The bottom line? Scenario B is pretty close and certainly well within the error estimates of the real world changes. And if you factor in the 5 to 10% overestimate of the forcings in a simple way, Scenario B would be right in the middle of the observed trends. It is certainly close enough to provide confidence that the model is capable of matching the global mean temperature rise!
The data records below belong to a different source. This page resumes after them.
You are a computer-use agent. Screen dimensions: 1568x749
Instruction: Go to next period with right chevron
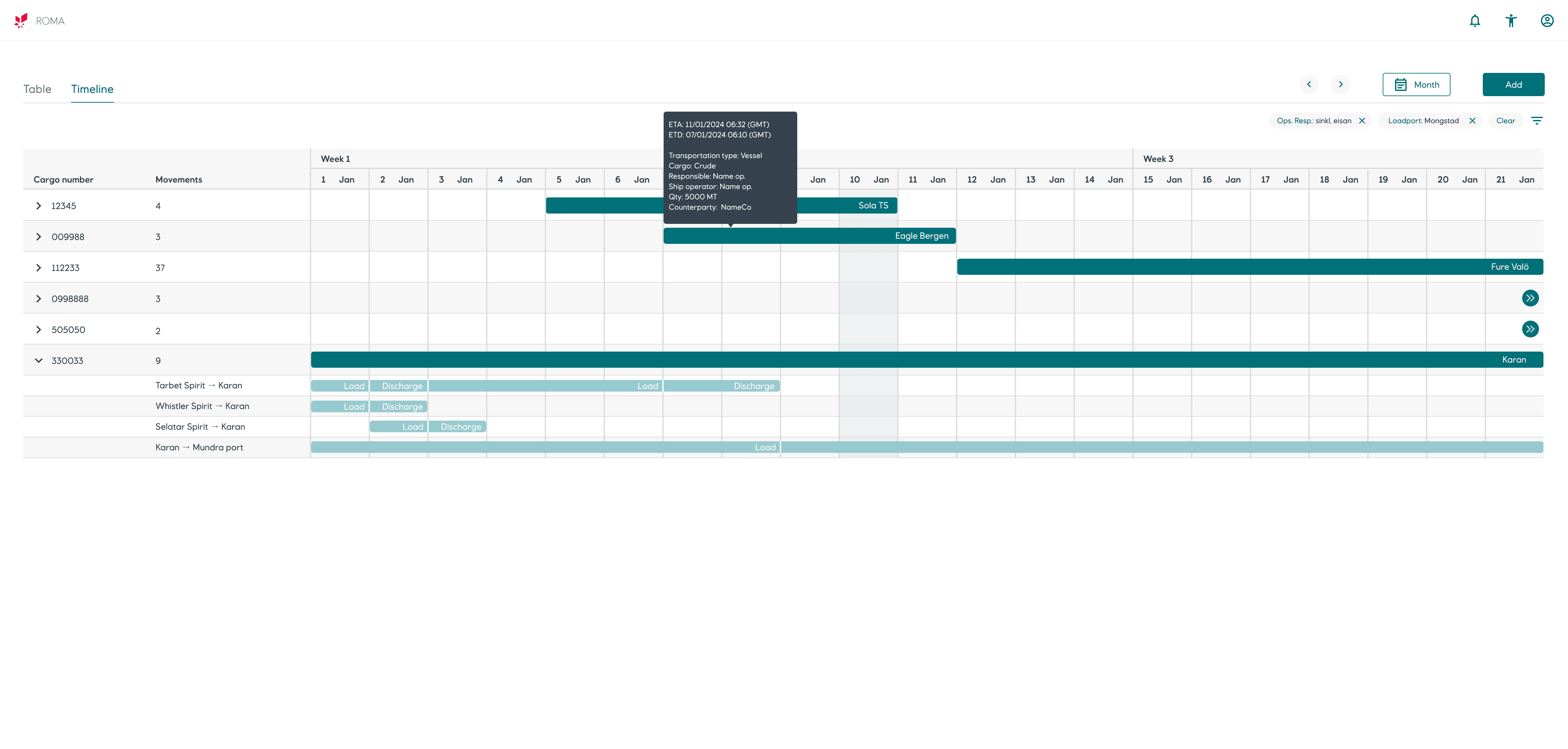click(1340, 85)
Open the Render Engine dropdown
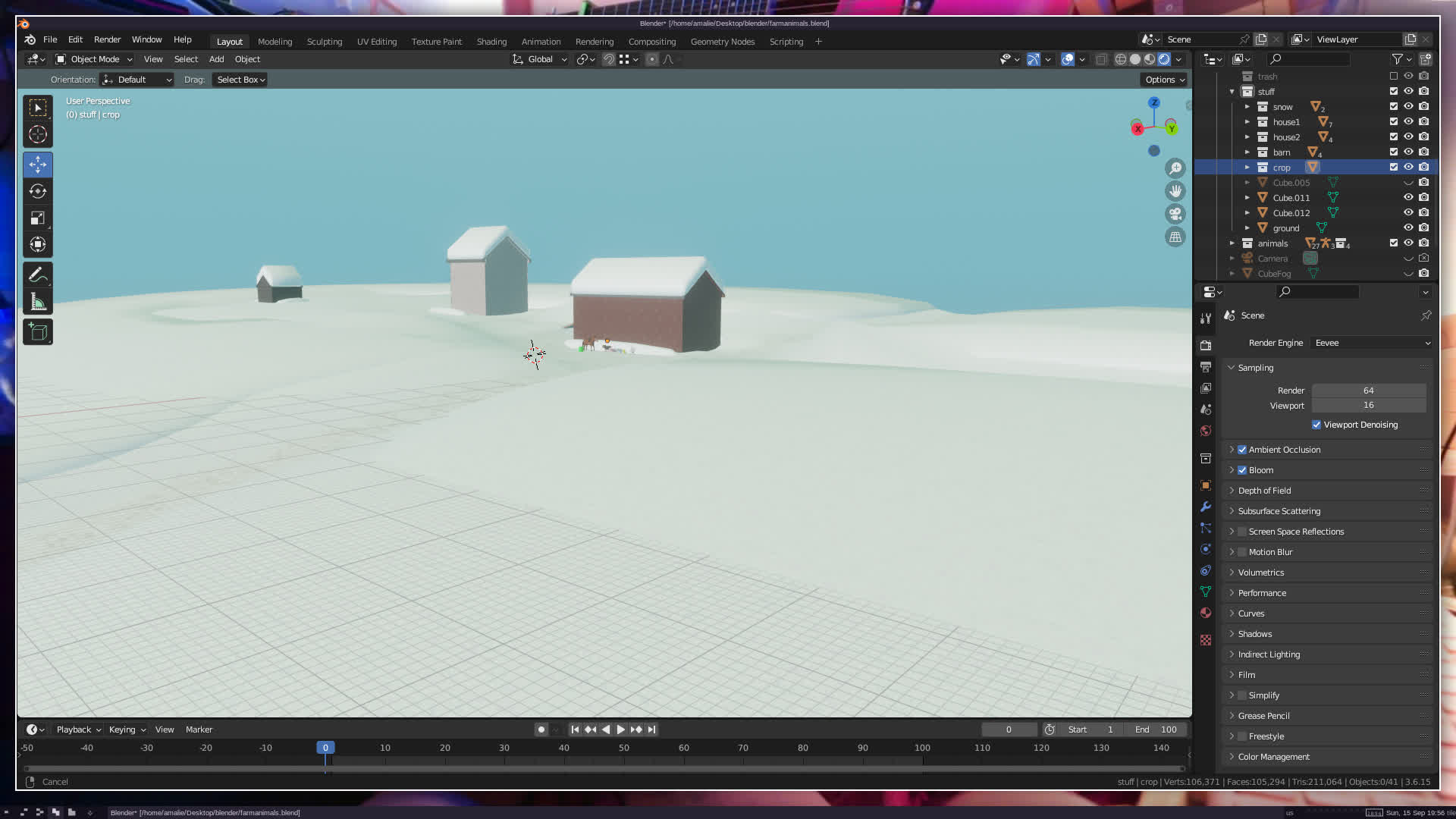Viewport: 1456px width, 819px height. click(x=1371, y=343)
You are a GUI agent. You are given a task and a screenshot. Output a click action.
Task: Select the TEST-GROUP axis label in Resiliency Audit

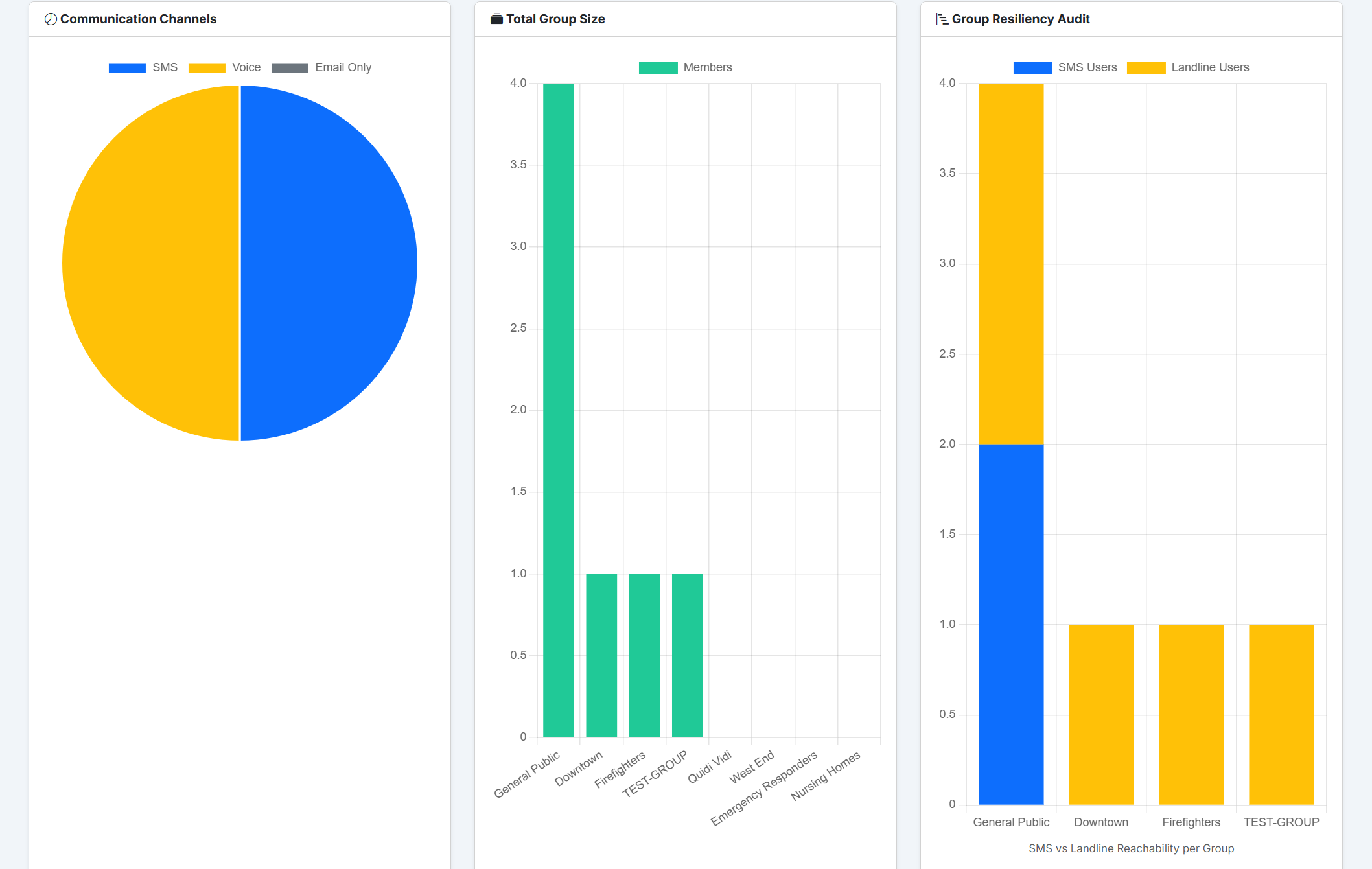[1281, 822]
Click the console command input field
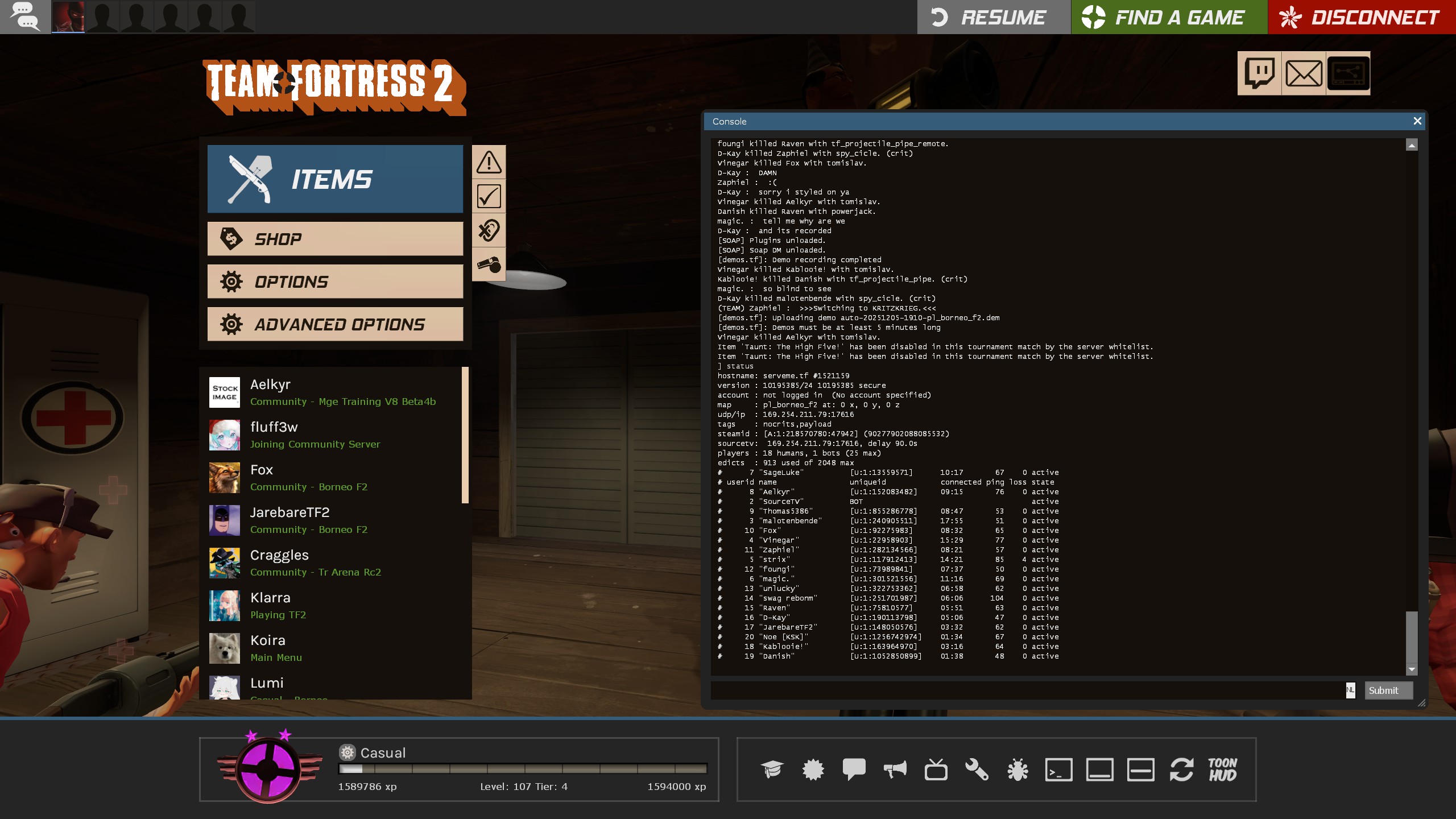Viewport: 1456px width, 819px height. (x=1024, y=690)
But can we say that this proves the model is correct? Not quite. Look at the difference between Scenario B and C. Despite the large difference in forcings in the later years, the long term trend over that same period is similar. The implication is that over a short period, the weather noise can mask significant differences in the forced component. This version of the model had a climate sensitivity was around 4 deg C for a doubling of CO2. This is a little higher than what would be our best guess (~3 deg C) based on observations, but is within the standard range (2 to 4.5 deg C). Is this 20 year trend sufficient to determine whether the model sensitivity was too high? No. Given the noise level, a trend 75% less, would still be within the error bars of the observation (i.e. 0.18+/-0.05), assuming the transient trend would scale linearly. Maybe with another 10 years of data, this distinction will be possible. However, a model with a very low sensitivity, say 1 deg C, would have fallen well below the observed trends.
Hansen stated that this comparison was not sufficient for a ‘precise assessment’ of the model simulations and he is of course correct. However, that does not imply that no assessment can be made, or that stated errors in the projections (themselves erroneous) of 100 to 400% can’t be challenged. My assessment is that the model results were as consistent with the real world over this period as could possibly be expected and are therefore a useful demonstration of the model’s consistency with the real world. Thus when asked whether any climate model forecasts ahead of time have proven accurate, this comes as close as you get.